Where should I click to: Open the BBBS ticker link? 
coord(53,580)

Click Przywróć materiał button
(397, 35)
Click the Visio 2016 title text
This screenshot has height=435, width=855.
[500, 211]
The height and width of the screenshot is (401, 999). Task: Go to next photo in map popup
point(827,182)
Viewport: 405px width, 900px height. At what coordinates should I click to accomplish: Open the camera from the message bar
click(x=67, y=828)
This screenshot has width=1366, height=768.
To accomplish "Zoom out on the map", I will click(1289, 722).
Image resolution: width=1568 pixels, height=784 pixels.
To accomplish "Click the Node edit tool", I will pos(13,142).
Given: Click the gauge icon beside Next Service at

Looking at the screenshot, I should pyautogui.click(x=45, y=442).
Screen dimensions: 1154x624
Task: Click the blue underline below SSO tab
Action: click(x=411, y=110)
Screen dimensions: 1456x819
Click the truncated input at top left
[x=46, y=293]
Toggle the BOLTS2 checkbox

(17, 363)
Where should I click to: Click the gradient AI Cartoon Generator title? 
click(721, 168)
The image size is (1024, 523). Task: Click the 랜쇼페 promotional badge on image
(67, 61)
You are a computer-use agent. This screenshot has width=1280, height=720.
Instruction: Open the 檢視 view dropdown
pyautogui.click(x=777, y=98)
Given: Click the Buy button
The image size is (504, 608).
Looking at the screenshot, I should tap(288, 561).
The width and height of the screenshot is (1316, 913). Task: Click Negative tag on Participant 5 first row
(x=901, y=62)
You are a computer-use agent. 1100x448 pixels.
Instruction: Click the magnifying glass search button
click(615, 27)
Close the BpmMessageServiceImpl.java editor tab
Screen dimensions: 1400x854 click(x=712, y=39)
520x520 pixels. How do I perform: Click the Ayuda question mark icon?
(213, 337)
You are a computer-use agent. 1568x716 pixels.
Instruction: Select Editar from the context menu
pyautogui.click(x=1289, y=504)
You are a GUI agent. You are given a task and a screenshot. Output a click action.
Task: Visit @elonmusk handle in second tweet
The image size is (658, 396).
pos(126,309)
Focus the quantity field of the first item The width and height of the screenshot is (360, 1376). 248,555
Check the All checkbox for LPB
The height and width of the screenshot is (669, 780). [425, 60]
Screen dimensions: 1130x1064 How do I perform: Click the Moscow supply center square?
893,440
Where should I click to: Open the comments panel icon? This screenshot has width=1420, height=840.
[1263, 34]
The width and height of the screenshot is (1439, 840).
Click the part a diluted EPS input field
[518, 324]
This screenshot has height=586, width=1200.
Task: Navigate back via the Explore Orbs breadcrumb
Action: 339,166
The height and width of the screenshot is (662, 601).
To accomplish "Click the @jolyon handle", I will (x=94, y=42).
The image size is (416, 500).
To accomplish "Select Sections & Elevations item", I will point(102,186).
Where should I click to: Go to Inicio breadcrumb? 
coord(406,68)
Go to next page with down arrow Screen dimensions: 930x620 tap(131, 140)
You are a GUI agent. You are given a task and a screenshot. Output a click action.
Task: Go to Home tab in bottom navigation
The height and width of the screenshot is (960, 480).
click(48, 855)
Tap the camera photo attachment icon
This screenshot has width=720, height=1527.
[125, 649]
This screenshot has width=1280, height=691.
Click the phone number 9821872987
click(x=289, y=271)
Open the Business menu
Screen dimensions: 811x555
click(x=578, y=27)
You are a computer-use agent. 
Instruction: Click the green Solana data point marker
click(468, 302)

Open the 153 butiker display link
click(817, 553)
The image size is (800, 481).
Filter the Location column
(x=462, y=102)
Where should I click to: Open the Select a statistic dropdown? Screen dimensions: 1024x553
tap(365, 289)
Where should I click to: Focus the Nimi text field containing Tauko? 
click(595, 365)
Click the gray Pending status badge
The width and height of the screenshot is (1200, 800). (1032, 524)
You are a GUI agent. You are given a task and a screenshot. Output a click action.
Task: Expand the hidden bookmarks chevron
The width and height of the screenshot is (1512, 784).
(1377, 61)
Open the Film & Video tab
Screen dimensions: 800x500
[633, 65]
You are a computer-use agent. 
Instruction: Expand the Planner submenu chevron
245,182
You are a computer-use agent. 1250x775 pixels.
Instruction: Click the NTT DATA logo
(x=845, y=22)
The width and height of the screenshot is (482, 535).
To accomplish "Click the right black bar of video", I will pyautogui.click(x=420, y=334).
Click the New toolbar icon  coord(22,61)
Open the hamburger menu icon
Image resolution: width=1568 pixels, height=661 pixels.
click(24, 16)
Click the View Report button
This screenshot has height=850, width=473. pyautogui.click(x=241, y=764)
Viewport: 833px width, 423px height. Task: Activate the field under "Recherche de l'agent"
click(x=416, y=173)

────────────────────────────────────────

▸ The problem
Output the full listing. Match it exactly.

▸ Response
Where should I click to: Open the BBBS ticker link? 
coord(53,580)

Click Przywróć materiał button
(397, 35)
Click the Visio 2016 title text
This screenshot has height=435, width=855.
[500, 211]
The height and width of the screenshot is (401, 999). Task: Go to next photo in map popup
point(827,182)
Viewport: 405px width, 900px height. At what coordinates should I click to accomplish: Open the camera from the message bar
click(x=67, y=828)
This screenshot has width=1366, height=768.
To accomplish "Zoom out on the map", I will click(1289, 722).
Image resolution: width=1568 pixels, height=784 pixels.
To accomplish "Click the Node edit tool", I will pos(13,142).
Given: Click the gauge icon beside Next Service at

Looking at the screenshot, I should pyautogui.click(x=45, y=442).
Screen dimensions: 1154x624
Task: Click the blue underline below SSO tab
Action: click(x=411, y=110)
Screen dimensions: 1456x819
Click the truncated input at top left
[x=46, y=293]
Toggle the BOLTS2 checkbox

(17, 363)
Where should I click to: Click the gradient AI Cartoon Generator title? 
click(721, 168)
The image size is (1024, 523). Task: Click the 랜쇼페 promotional badge on image
(67, 61)
You are a computer-use agent. This screenshot has width=1280, height=720.
Instruction: Open the 檢視 view dropdown
pyautogui.click(x=777, y=98)
Given: Click the Buy button
The image size is (504, 608).
Looking at the screenshot, I should tap(288, 561).
The width and height of the screenshot is (1316, 913). Task: Click Negative tag on Participant 5 first row
(x=901, y=62)
You are a computer-use agent. 1100x448 pixels.
Instruction: Click the magnifying glass search button
click(615, 27)
Close the BpmMessageServiceImpl.java editor tab
Screen dimensions: 1400x854 click(x=712, y=39)
520x520 pixels. How do I perform: Click the Ayuda question mark icon?
(213, 337)
You are a computer-use agent. 1568x716 pixels.
Instruction: Select Editar from the context menu
pyautogui.click(x=1289, y=504)
You are a GUI agent. You are given a task and a screenshot. Output a click action.
Task: Visit @elonmusk handle in second tweet
The image size is (658, 396).
pos(126,309)
Focus the quantity field of the first item The width and height of the screenshot is (360, 1376). 248,555
Check the All checkbox for LPB
The height and width of the screenshot is (669, 780). [425, 60]
Screen dimensions: 1130x1064 How do I perform: Click the Moscow supply center square?
893,440
Where should I click to: Open the comments panel icon? This screenshot has width=1420, height=840.
[1263, 34]
The width and height of the screenshot is (1439, 840).
Click the part a diluted EPS input field
[518, 324]
This screenshot has height=586, width=1200.
Task: Navigate back via the Explore Orbs breadcrumb
Action: 339,166
The height and width of the screenshot is (662, 601).
To accomplish "Click the @jolyon handle", I will (x=94, y=42).
The image size is (416, 500).
To accomplish "Select Sections & Elevations item", I will point(102,186).
Where should I click to: Go to Inicio breadcrumb? 
coord(406,68)
Go to next page with down arrow Screen dimensions: 930x620 tap(131, 140)
You are a GUI agent. You are given a task and a screenshot. Output a click action.
Task: Go to Home tab in bottom navigation
The height and width of the screenshot is (960, 480).
click(48, 855)
Tap the camera photo attachment icon
This screenshot has width=720, height=1527.
[125, 649]
This screenshot has width=1280, height=691.
Click the phone number 9821872987
click(x=289, y=271)
Open the Business menu
Screen dimensions: 811x555
click(x=578, y=27)
You are a computer-use agent. 
Instruction: Click the green Solana data point marker
click(468, 302)

Open the 153 butiker display link
click(817, 553)
The image size is (800, 481).
Filter the Location column
(x=462, y=102)
Where should I click to: Open the Select a statistic dropdown? Screen dimensions: 1024x553
tap(365, 289)
Where should I click to: Focus the Nimi text field containing Tauko? 
click(595, 365)
Click the gray Pending status badge
The width and height of the screenshot is (1200, 800). (1032, 524)
You are a GUI agent. You are given a task and a screenshot. Output a click action.
Task: Expand the hidden bookmarks chevron
The width and height of the screenshot is (1512, 784).
(1377, 61)
Open the Film & Video tab
Screen dimensions: 800x500
[633, 65]
You are a computer-use agent. 
Instruction: Expand the Planner submenu chevron
245,182
You are a computer-use agent. 1250x775 pixels.
Instruction: Click the NTT DATA logo
(x=845, y=22)
The width and height of the screenshot is (482, 535).
To accomplish "Click the right black bar of video", I will pyautogui.click(x=420, y=334).
Click the New toolbar icon  coord(22,61)
Open the hamburger menu icon
Image resolution: width=1568 pixels, height=661 pixels.
click(24, 16)
Click the View Report button
This screenshot has height=850, width=473. pyautogui.click(x=241, y=764)
Viewport: 833px width, 423px height. Task: Activate the field under "Recherche de l'agent"
click(x=416, y=173)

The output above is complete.